One way to organize the dataset for this use case is to have multiple rows for each past conversation, each time with a slightly different context for every agent generation as a completion. The dataset could look like this:
{"prompt":"Summary: <summary of the interaction so far>\n\nSpecific information:<for example order details in natural language>\n\n###\n\nCustomer: <message1>\nAgent: <response1>\nCustomer: <message2>\nAgent:", "completion":" <response2>\n"} {"prompt":"Summary: <summary of the interaction so far>\n\nSpecific information:<for example order details in natural language>\n\n###\n\nCustomer: <message1>\nAgent: <response1>\nCustomer: <message2>\nAgent: <response2>\nCustomer: <message3>\nAgent:", "completion":" <response3>\n"}
The summary of the conversation can be generated with a separate text transformation fine-tuned model. This will allow the chatbot to provide a concise summary of the conversation so far, making it easier for the customer to understand the context of their request.
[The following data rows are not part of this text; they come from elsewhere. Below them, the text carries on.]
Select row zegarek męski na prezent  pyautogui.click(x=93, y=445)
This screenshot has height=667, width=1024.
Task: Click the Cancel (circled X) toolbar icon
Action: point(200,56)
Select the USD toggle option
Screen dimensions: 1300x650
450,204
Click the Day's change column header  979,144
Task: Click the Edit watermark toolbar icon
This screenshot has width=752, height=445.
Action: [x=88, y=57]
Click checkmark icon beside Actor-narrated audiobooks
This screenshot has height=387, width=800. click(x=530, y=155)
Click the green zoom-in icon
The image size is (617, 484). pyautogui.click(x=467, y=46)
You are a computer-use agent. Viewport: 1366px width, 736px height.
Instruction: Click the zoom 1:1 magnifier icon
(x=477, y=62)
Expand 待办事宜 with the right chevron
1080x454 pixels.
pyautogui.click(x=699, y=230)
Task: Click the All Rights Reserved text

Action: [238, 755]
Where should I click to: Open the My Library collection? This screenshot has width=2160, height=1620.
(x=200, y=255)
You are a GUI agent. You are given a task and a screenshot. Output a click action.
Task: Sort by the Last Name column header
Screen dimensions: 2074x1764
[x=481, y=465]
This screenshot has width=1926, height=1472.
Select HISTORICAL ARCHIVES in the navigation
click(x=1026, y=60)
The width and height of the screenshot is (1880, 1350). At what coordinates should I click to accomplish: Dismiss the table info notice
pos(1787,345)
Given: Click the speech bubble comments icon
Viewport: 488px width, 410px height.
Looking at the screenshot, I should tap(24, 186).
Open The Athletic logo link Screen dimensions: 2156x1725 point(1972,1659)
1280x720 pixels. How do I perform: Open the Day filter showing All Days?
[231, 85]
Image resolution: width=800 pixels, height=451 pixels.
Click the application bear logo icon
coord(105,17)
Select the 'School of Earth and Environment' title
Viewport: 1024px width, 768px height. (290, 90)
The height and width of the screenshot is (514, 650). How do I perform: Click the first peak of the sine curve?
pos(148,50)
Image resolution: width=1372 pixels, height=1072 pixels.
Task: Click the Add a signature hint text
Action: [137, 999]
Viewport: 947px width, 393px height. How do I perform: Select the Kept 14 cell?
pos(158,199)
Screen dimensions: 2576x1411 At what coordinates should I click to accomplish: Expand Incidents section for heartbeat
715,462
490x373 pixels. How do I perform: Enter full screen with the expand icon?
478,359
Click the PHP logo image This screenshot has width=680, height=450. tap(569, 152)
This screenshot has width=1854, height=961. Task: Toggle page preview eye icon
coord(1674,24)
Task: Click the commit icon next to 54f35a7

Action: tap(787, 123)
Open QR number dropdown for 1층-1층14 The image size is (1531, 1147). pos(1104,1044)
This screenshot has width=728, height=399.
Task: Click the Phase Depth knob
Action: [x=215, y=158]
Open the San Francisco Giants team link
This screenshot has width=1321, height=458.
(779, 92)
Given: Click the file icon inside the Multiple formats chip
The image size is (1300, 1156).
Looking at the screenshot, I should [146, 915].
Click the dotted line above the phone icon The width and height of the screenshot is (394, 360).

When creating the dataset, it is important to consider the various types of requests that customers may have. These can include inquiries about the status of an order, reporting an issue with a product, or requesting a refund. It is also important to consider the different ways that customers may phrase their requests and to include a variety of different customer messages in the dataset.
For example:
Example 1:
{"prompt":"Summary: Customer is inquiring about the status of their recent order.\n\nSpecific information: Order number 12345, placed on January 1st.\n\n###\n\nCustomer: Hi, can you tell me the status of my order?\nAgent: <response1>\nCustomer: Thanks, can you also tell me when it will be delivered?\nAgent:", "completion":" <response2>\n"}
Example 2:
{"prompt":"Summary: Customer is reporting an issue with a product they received.\n\nSpecific information: Order number 54321, received on December 15th.\n\n###\n\nCustomer: I received my order but the product is damaged.\nAgent: <response1>\nCustomer: Can you send me a replacement?\nAgent:", "completion":" <response2>\n"}
Example 3:
{"prompt":"Summary: Customer is requesting a refund for an item.\n\nSpecific information: Order number 11111, placed on November 1st.\n\n###\n\nCustomer: I would like to request a refund for this item.\nAgent: <response1>\nCustomer: Can you provide me the details on how to process the refund?\nAgent:", "completion":" <response2>\n"}
It is also important to note that the actual responses generated by the chatbot will be based on the dataset and the training of the model. Therefore, it is essential to continuously update and improve the dataset to ensure the chatbot’s performance is of high quality.
Additionally, when creating the dataset, it’s important to consider the different languages and cultures of the customers and create a diverse dataset that can handle different languages, accents and terminologies.
In conclusion, creating a high-quality dataset is crucial for the performance of a customer support chatbot. It’s important to consider the different types of requests customers may have, the different ways they may phrase their requests and the various languages and cultures of the customers. By organizing the dataset in a structured manner, and continuously updating and improving it, the chatbot can provide accurate and efficient responses to customer inquiries.